(The input begins)
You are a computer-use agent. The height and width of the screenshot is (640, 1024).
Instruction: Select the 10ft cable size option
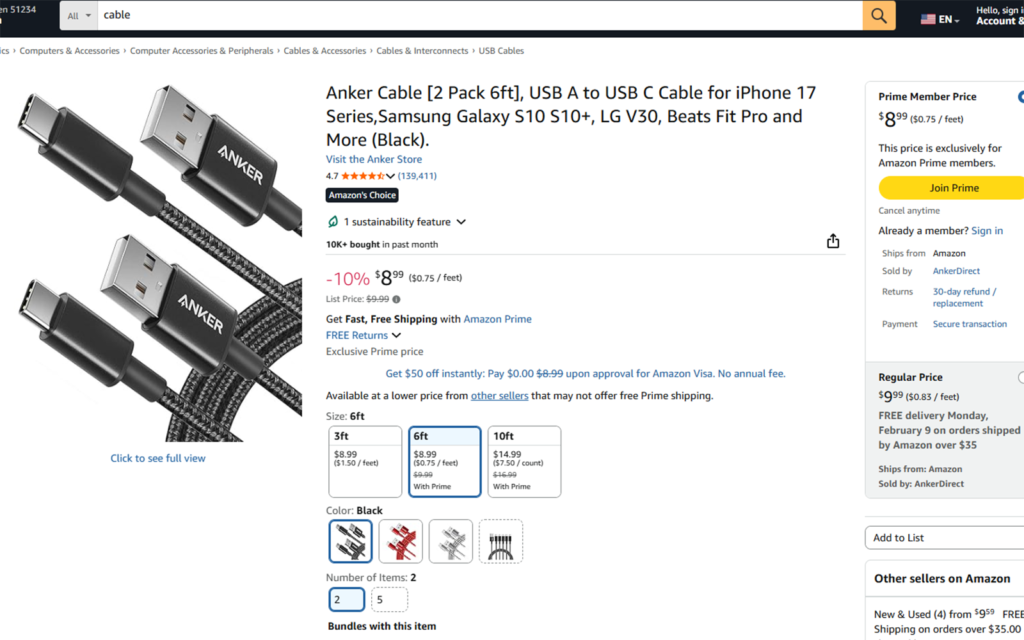[526, 461]
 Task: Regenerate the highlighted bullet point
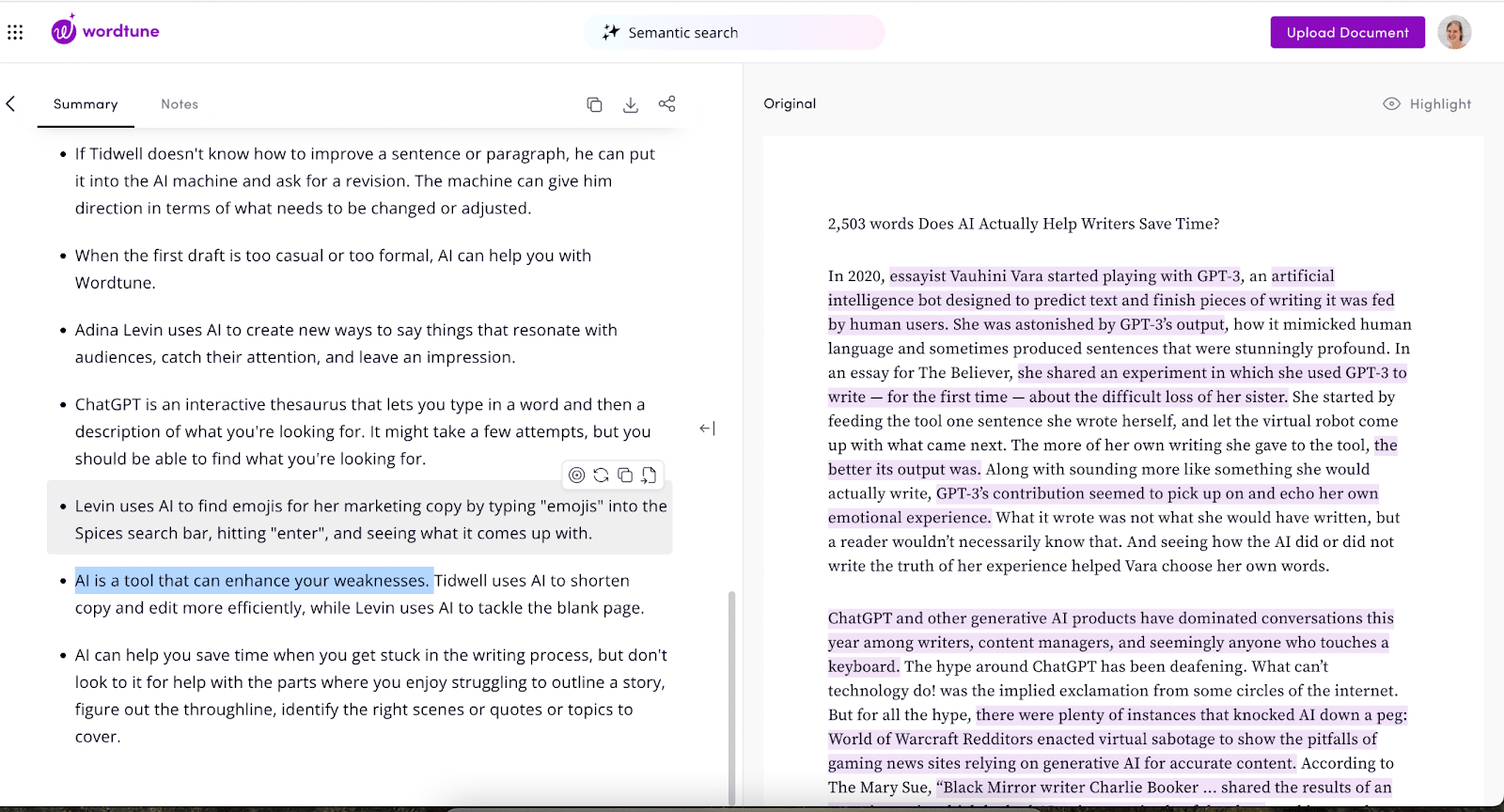coord(601,476)
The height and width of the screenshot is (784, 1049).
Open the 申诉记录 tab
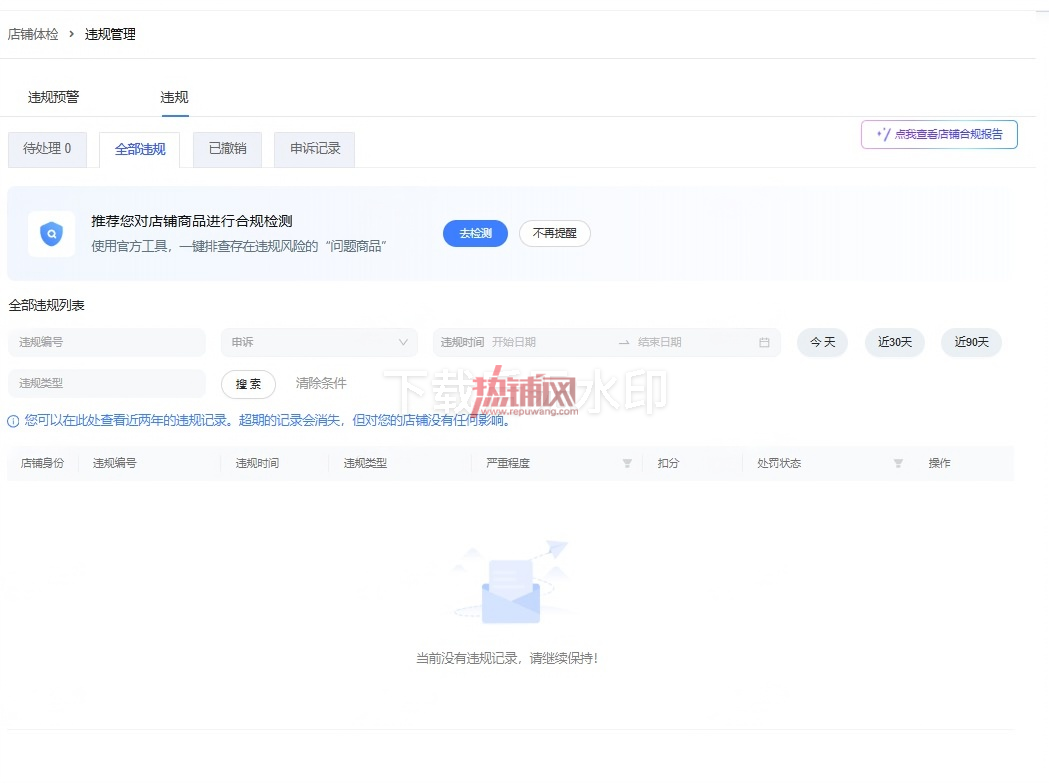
(The input ends)
> **Work request**: In the entries, find every line holding "width" and copy it.

> **Result of the task**:
You are a computer-use agent. The height and width of the screenshot is (640, 1024).
The height and width of the screenshot is (784, 1049).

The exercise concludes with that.